> [Materials provided]:
::::::::::

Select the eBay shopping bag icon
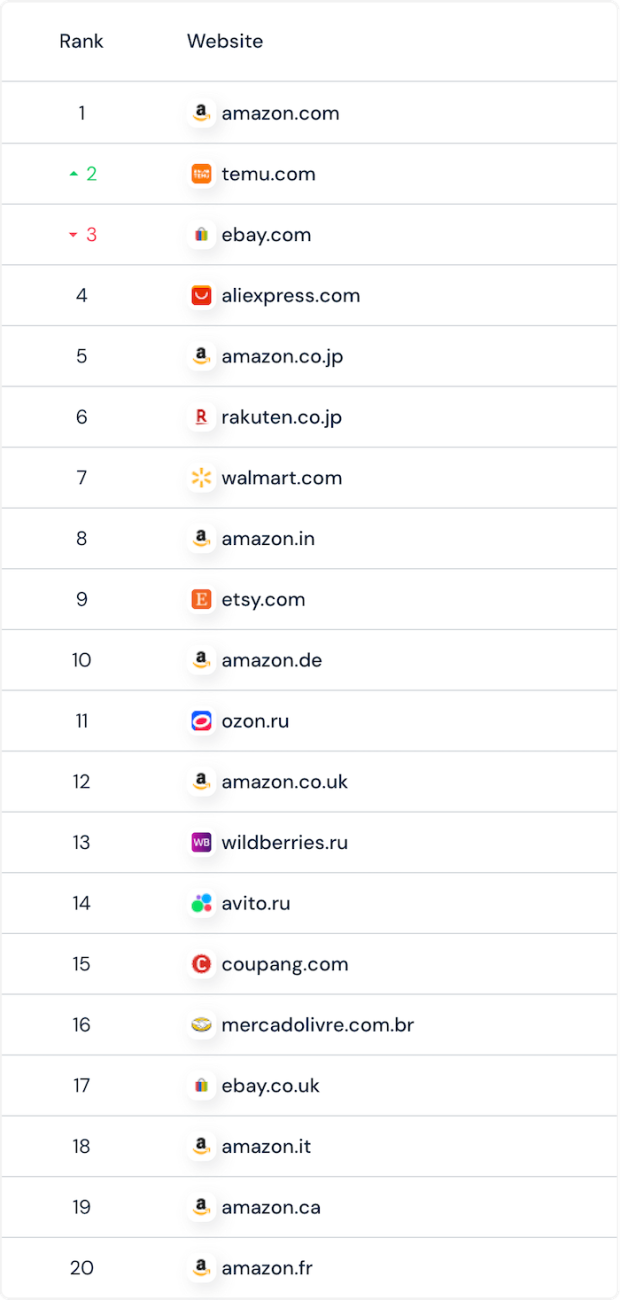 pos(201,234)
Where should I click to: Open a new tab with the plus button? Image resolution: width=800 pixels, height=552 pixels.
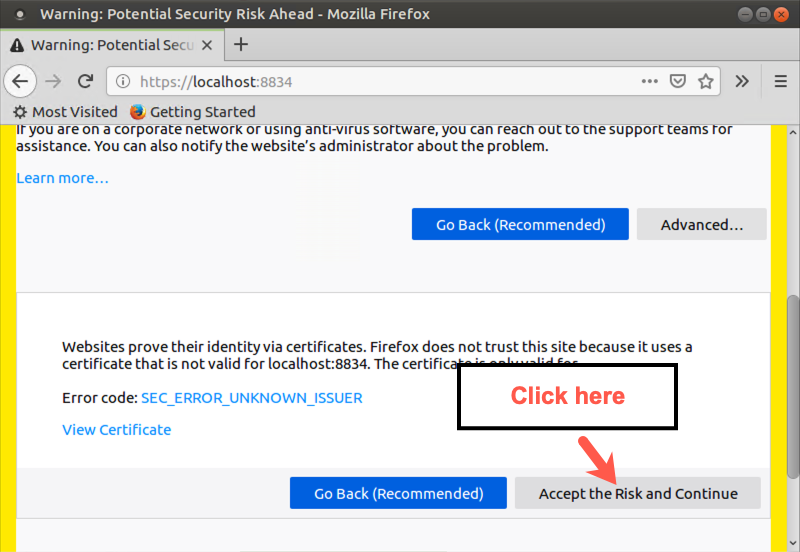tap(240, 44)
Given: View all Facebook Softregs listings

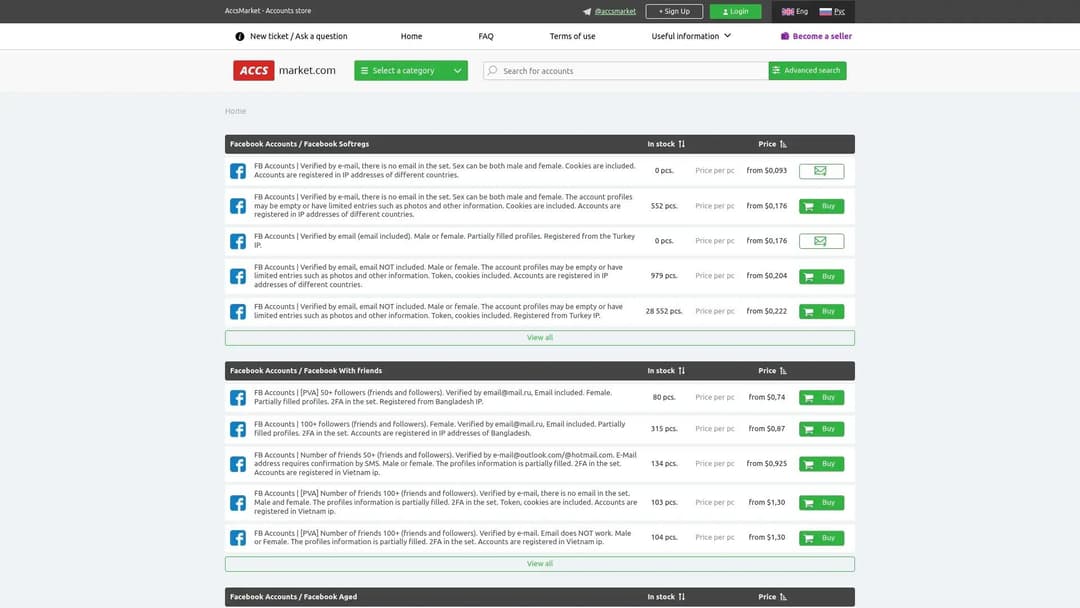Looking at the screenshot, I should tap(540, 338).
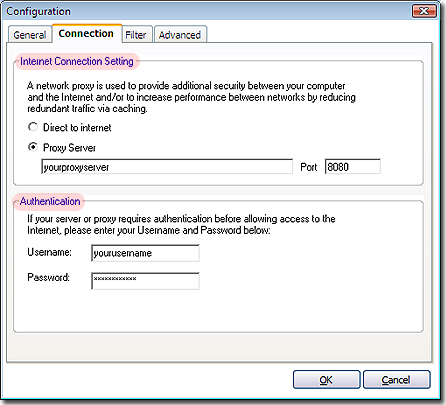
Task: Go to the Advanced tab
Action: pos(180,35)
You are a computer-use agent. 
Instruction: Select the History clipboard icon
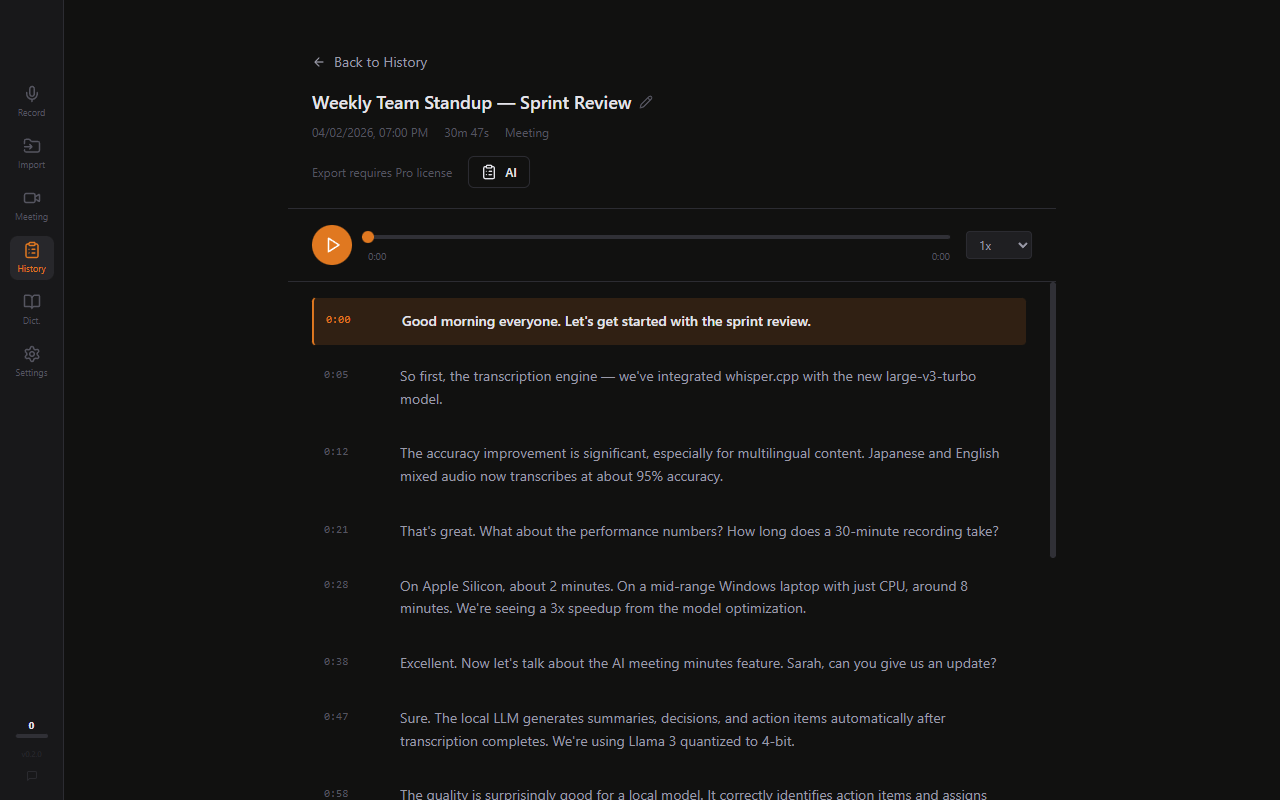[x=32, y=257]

::::::::::

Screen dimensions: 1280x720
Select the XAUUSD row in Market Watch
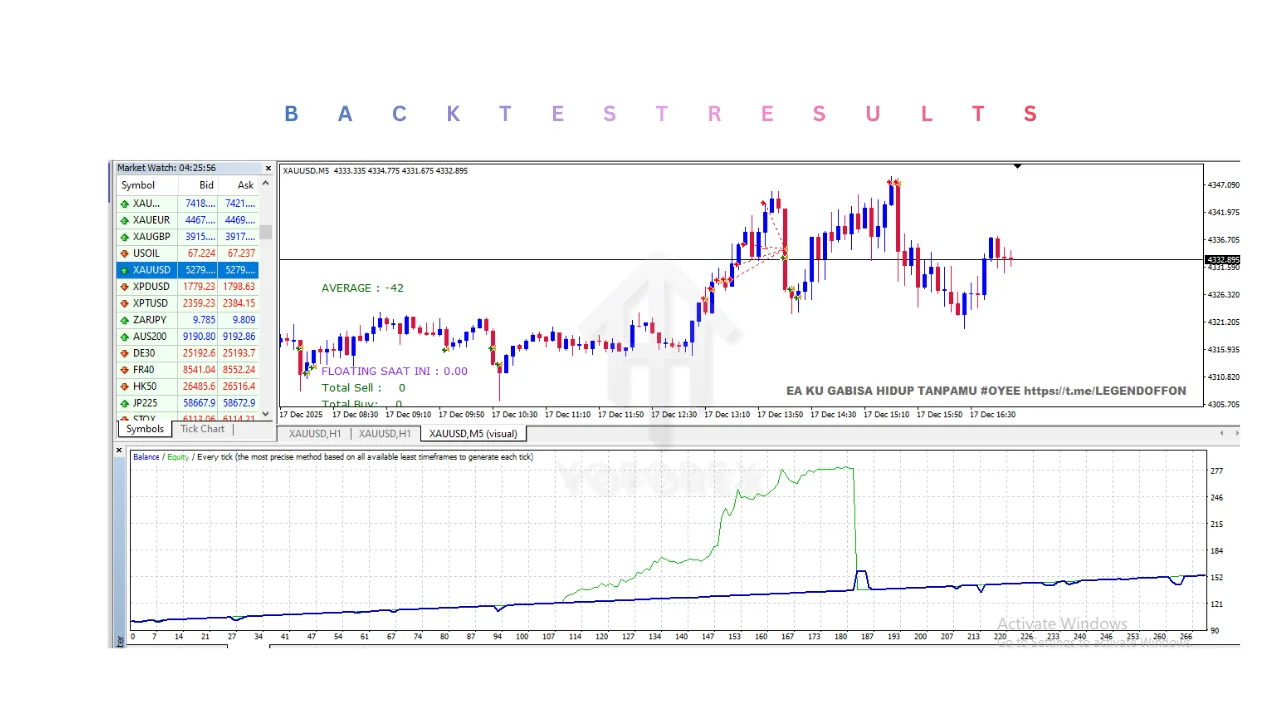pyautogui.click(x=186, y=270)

::::::::::

> [What is being asked]: Transcribe the lines from the one containing "Where should I" through the one containing "[x=32, y=257]", with both of those lines included, and leave the pictures out.

> [Result of this exercise]:
Where should I click to: Open a new tab with the plus button? Image resolution: width=800 pixels, height=552 pixels.
tap(240, 44)
Given: View all Facebook Softregs listings

Looking at the screenshot, I should tap(540, 338).
Task: Go to the Advanced tab
Action: pos(180,35)
You are a computer-use agent. 
Instruction: Select the History clipboard icon
[x=32, y=257]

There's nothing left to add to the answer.